=== Section Start ===
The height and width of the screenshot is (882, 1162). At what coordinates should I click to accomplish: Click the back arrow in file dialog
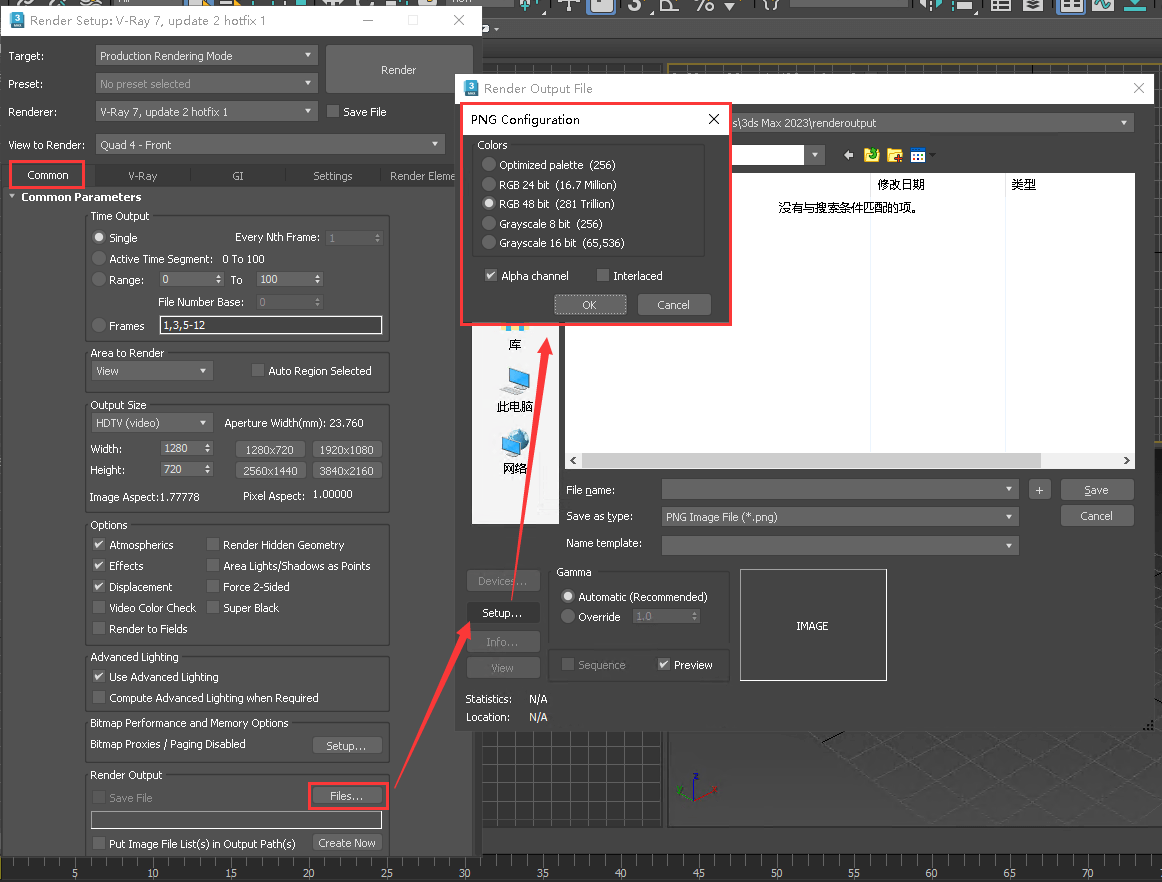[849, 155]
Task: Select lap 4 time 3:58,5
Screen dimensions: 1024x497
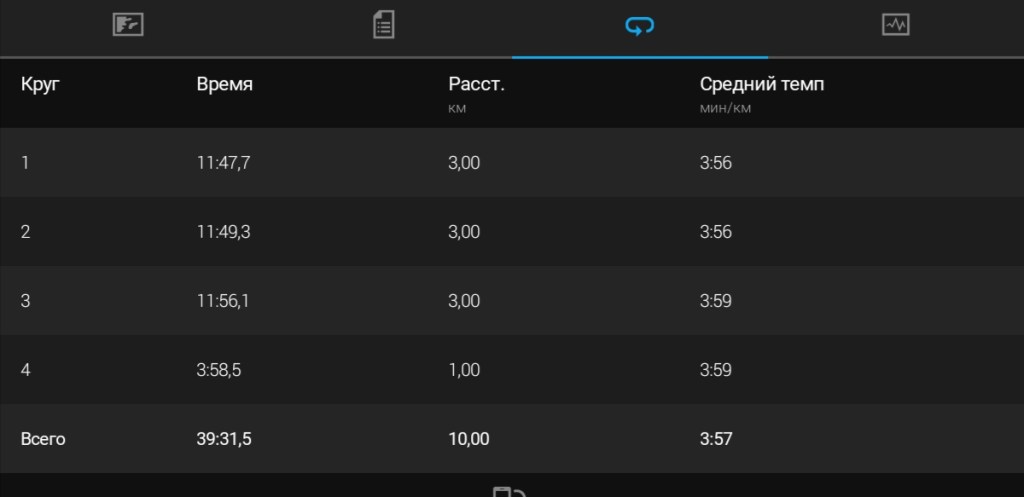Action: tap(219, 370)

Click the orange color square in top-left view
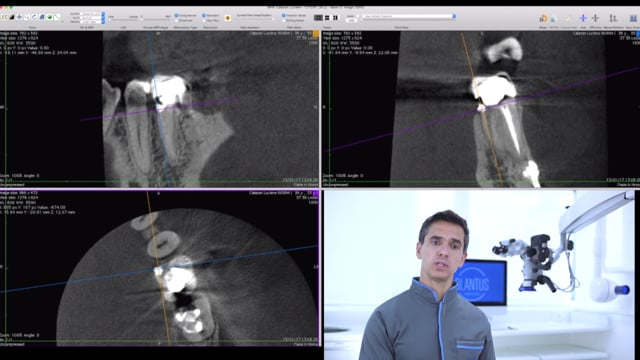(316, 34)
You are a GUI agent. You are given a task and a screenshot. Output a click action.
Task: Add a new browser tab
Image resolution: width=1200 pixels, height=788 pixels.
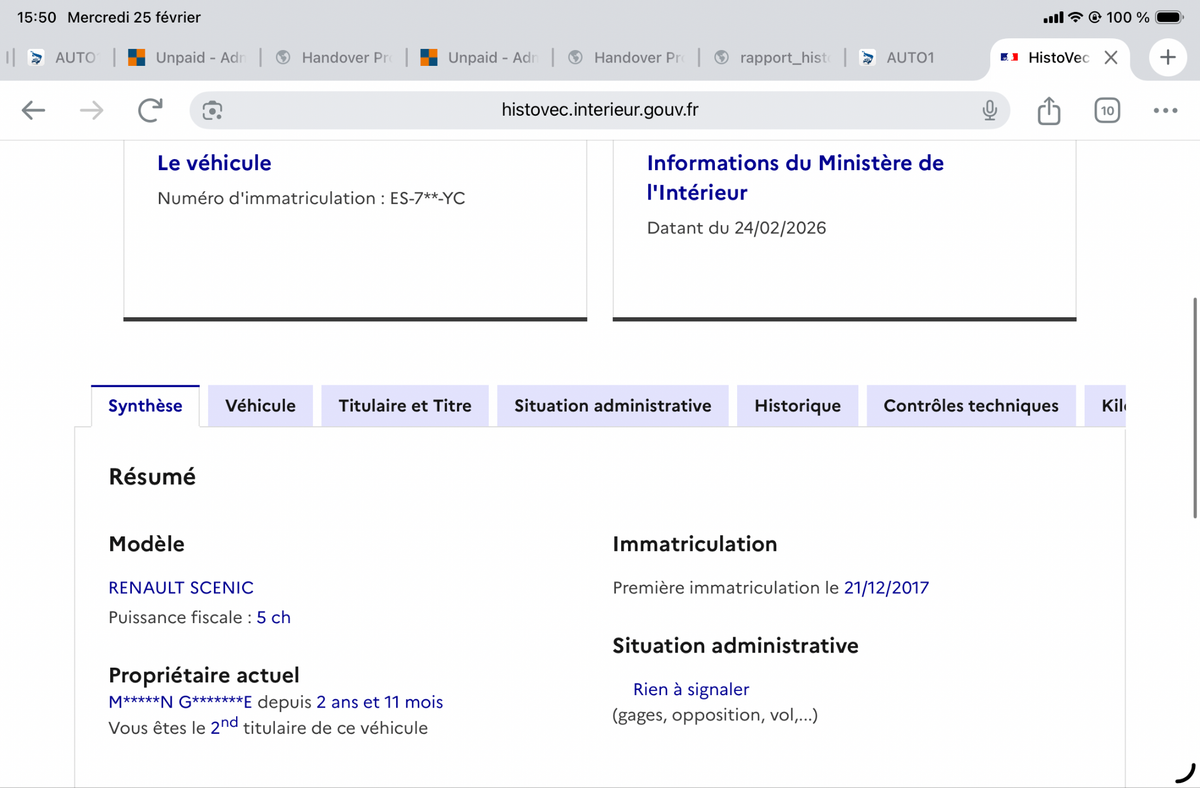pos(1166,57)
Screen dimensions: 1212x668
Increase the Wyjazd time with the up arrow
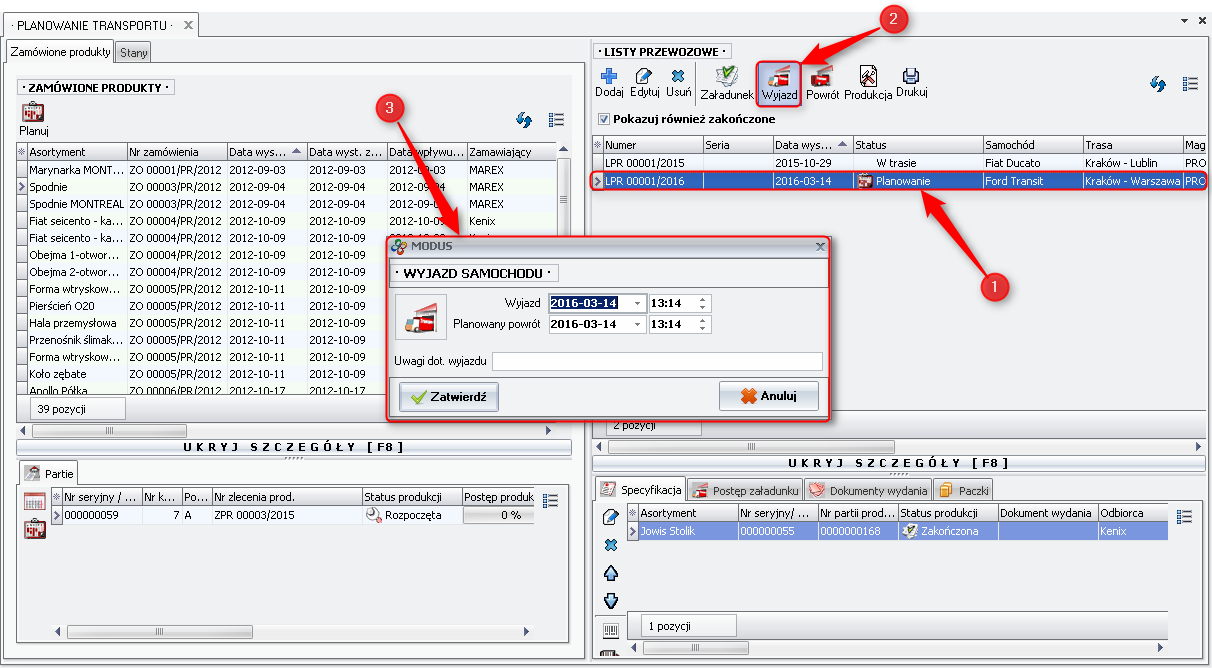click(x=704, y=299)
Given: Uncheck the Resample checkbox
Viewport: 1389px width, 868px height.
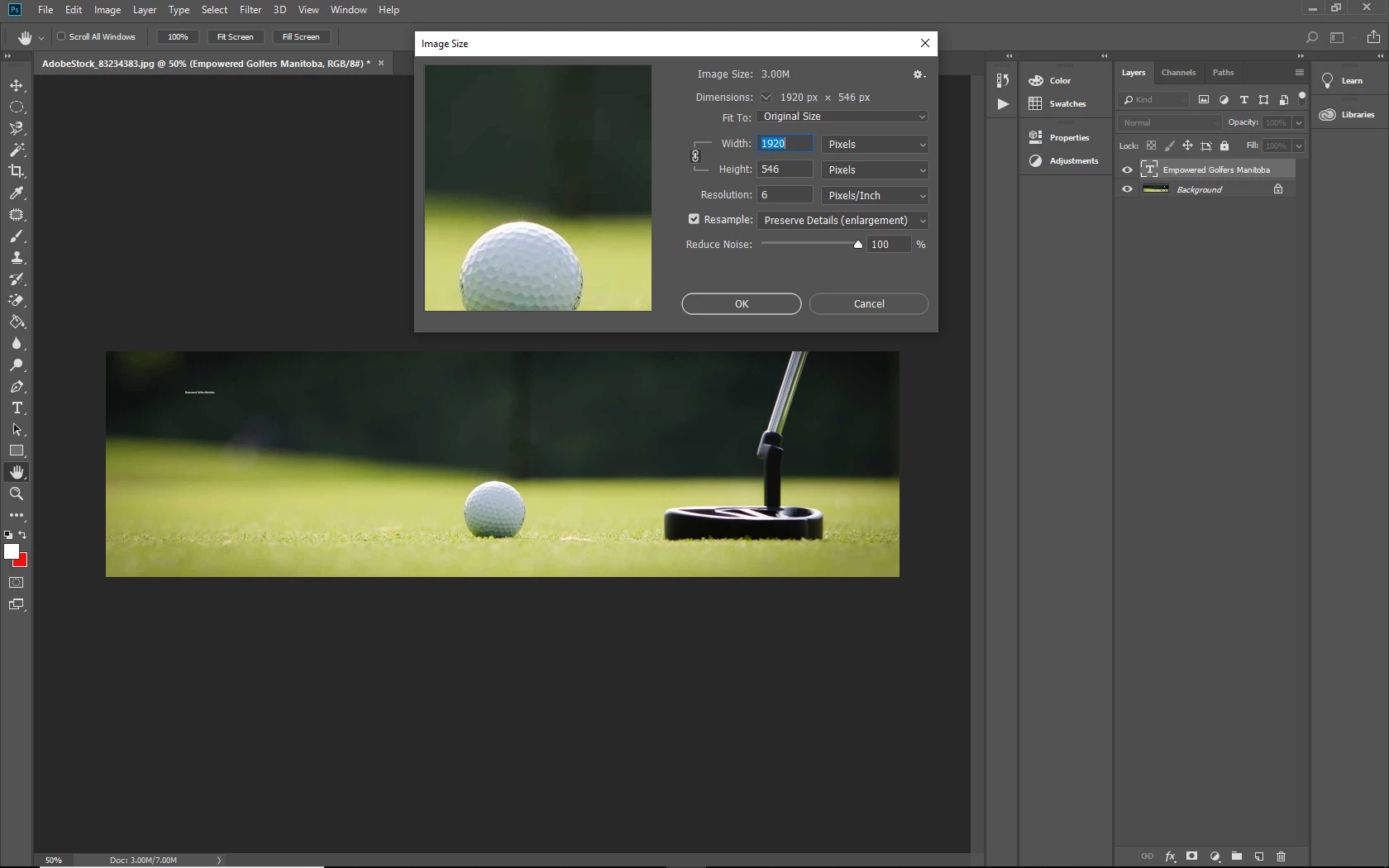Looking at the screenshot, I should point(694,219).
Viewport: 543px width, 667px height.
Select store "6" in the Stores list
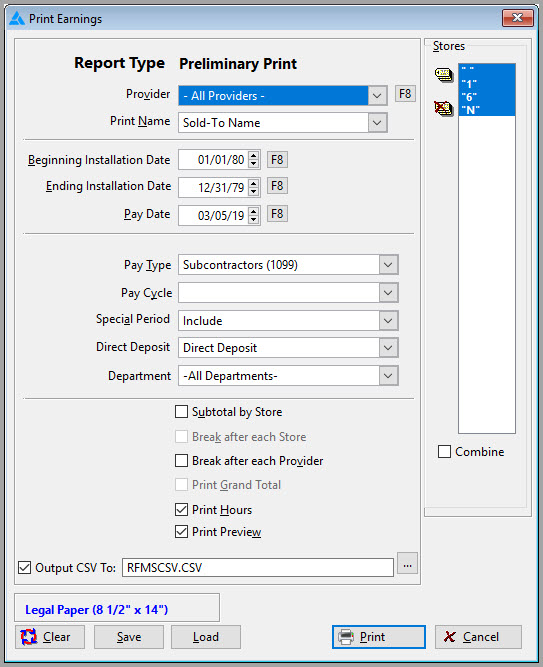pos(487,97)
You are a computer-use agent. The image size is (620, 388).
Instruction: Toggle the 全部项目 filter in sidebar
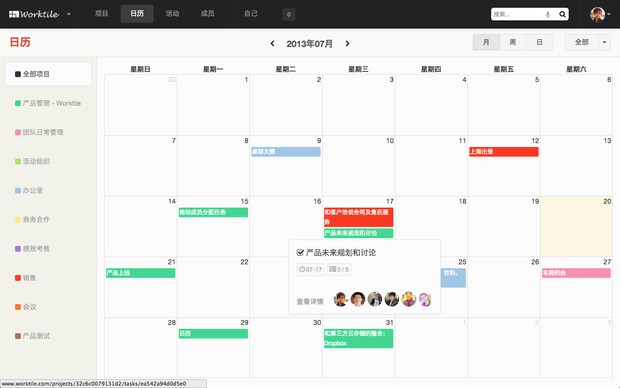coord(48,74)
=== Section End ===
Write the lines out exactly, beginning at the line that holds "You are a GUI" and stopping after the last line of the entries; include no pictures.

You are a GUI agent. You are given a task and a screenshot. Output a click action.
Task: Add a new browser tab
Image resolution: width=1200 pixels, height=788 pixels.
pos(1166,57)
Screen dimensions: 1212x668
Increase the Wyjazd time with the up arrow
click(x=704, y=299)
Given: Uncheck the Resample checkbox
Viewport: 1389px width, 868px height.
Looking at the screenshot, I should point(694,219).
Viewport: 543px width, 667px height.
Select store "6" in the Stores list
pos(487,97)
You are a computer-use agent. The image size is (620, 388).
Instruction: Toggle the 全部项目 filter in sidebar
coord(48,74)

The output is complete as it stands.